In this study, the experiments were implemented on HepG2 liver cancer cells which were maintained in Dulbecco's Modified Eagle Medium (DMEM – Invitrogen) with fetal bovine serum (10%) (Sigma) and gentamicin (50 μg mL⁻¹) at 37 °C and 5% CO₂ in a humidified atmosphere. To study the uptake capacity of the functionalized NaYF₄:Yb³⁺/(Er³⁺,Tm³⁺)@silica–NH–SCN–IgG, the liver cancer cells (10⁴ cells per ml) at log phase were seeded in 24 well plates, then incubated for 24 hours. Polyethylene glycol 1500 (Sigma) and UCNP samples NaYF₄:Yb³⁺/(Er³⁺,Tm³⁺), NaYF₄:Yb³⁺/(Er³⁺,Tm³⁺)@silica–NH–SCN–IgG were added to the wells at a final concentration of 2% and incubated for 3 hours. After the assigned time, the cultured medium was discarded. The cells were then washed with phosphate buffer saline (PBS pH 7.4) three times before fixed with formaldehyde 10% in 30 min at room temperature. The fixed cells were then formaldehyde discarded, PBS washed three times before staining with Hoechst 33 342 solution (2 μg mL⁻¹) for 15 minutes at room temperature. After staining, the solution was removed, and the cells were washed with PBS three times again. The cell images were obtained using the fluorescence-inverted microscope ZEISS AXIOSCOPE A1 with 200× magnification.

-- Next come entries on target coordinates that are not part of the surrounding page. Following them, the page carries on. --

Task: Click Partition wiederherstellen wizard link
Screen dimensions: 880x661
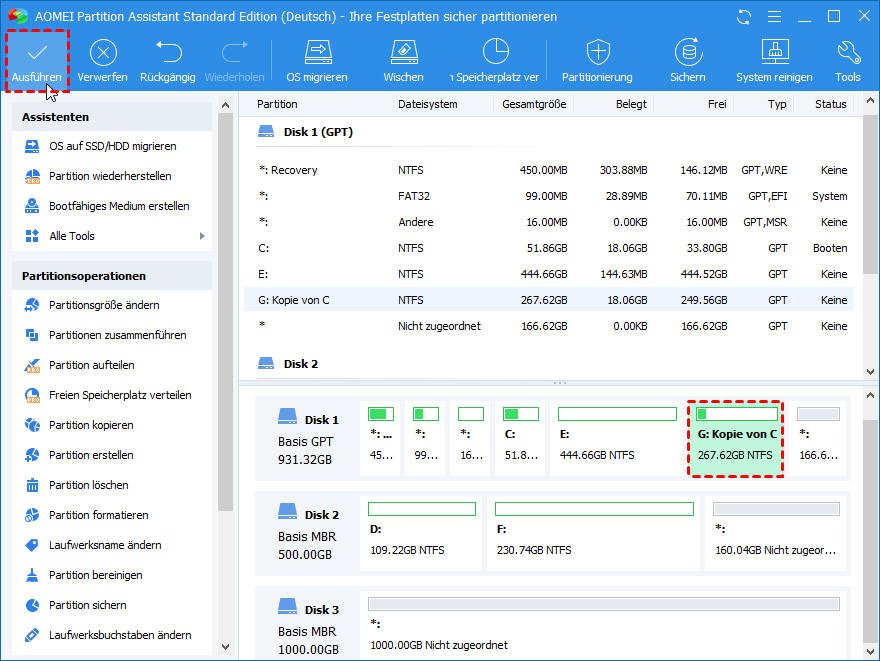Action: click(x=110, y=176)
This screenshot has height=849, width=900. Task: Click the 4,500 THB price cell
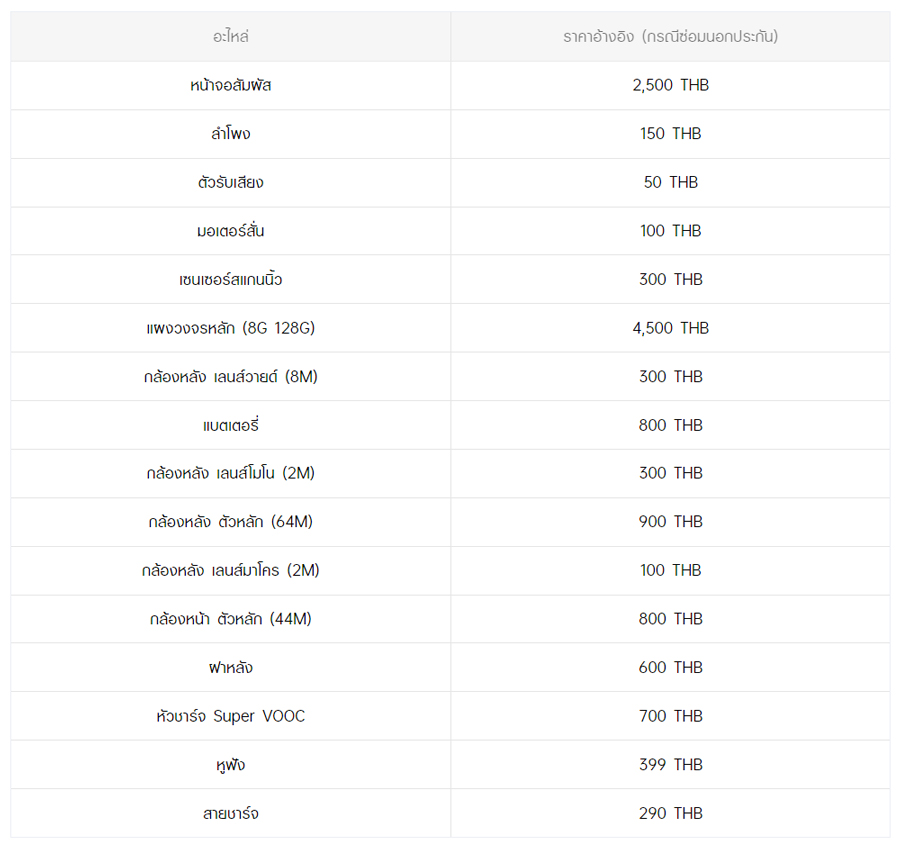(x=670, y=328)
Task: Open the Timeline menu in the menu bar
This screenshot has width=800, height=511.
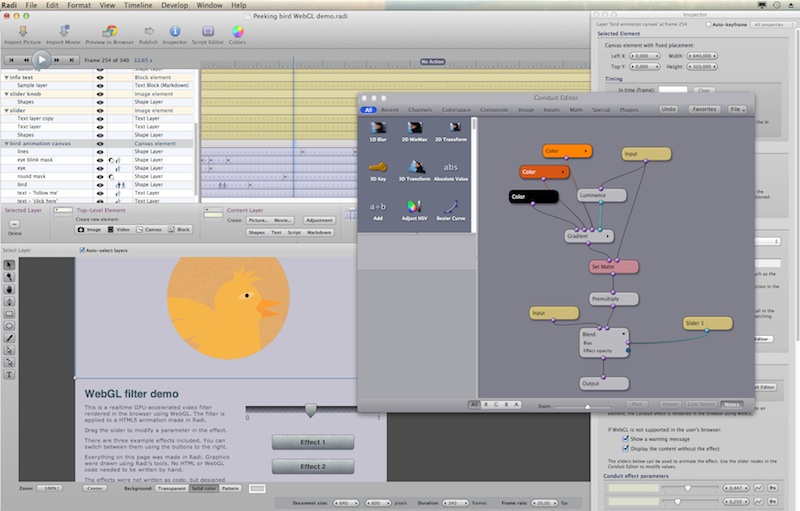Action: (138, 5)
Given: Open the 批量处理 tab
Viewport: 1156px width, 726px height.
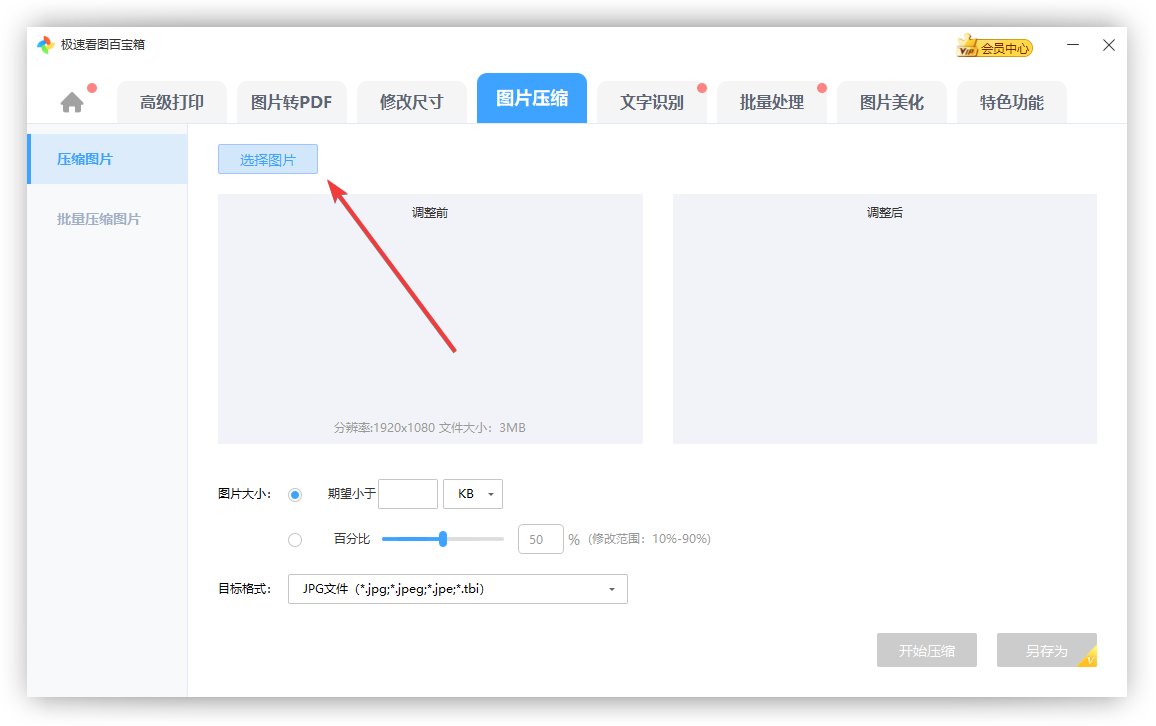Looking at the screenshot, I should click(771, 102).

2.5. Cellular uptake analysis using flowcytometry

The HepG2 cells were cultured in the DMEM supplemented with L-glutamine, sodium pyruvat, NaHCO₃, penicillin/streptomycin, 10% FBS (Fetal Bovine Serum). Cells at the density of 1 × 10⁴ cells per mL were pre-cultured in 6-well plate at 37 °C, 5% CO₂ in the incubator for 24 hours. Then, the medium was replaced with DMEM (w/o FBS) added 2% of either NaYF₄:Yb³⁺/(Er³⁺,Tm³⁺) or NaYF₄:Yb³⁺/(Er³⁺,Tm³⁺)@silica–NH–SCN–IgG and incubated for 3 hours at 37 °C, 5% CO₂ incubator. Then, the cells were detached with 0.05% trypsin–EDTA, centrifuged at 1000 rpm for 5 minutes to obtain the cell pellets. The pellets were washed with cold PBS twice before resuspending in PBS 1× for analyzing with flowcytometry Novocyte system (ACEA Bioscience inc.) and NovoExpress software. The cells were requested for light protection.

2.6. Characterization techniques

Structural and morphological characterizations were performed using X-ray diffraction (XRD; D8 Advance, Bruker, Germany) and field-emission scanning electron microscopy (FESEM; S-4800, Hitachi, Japan).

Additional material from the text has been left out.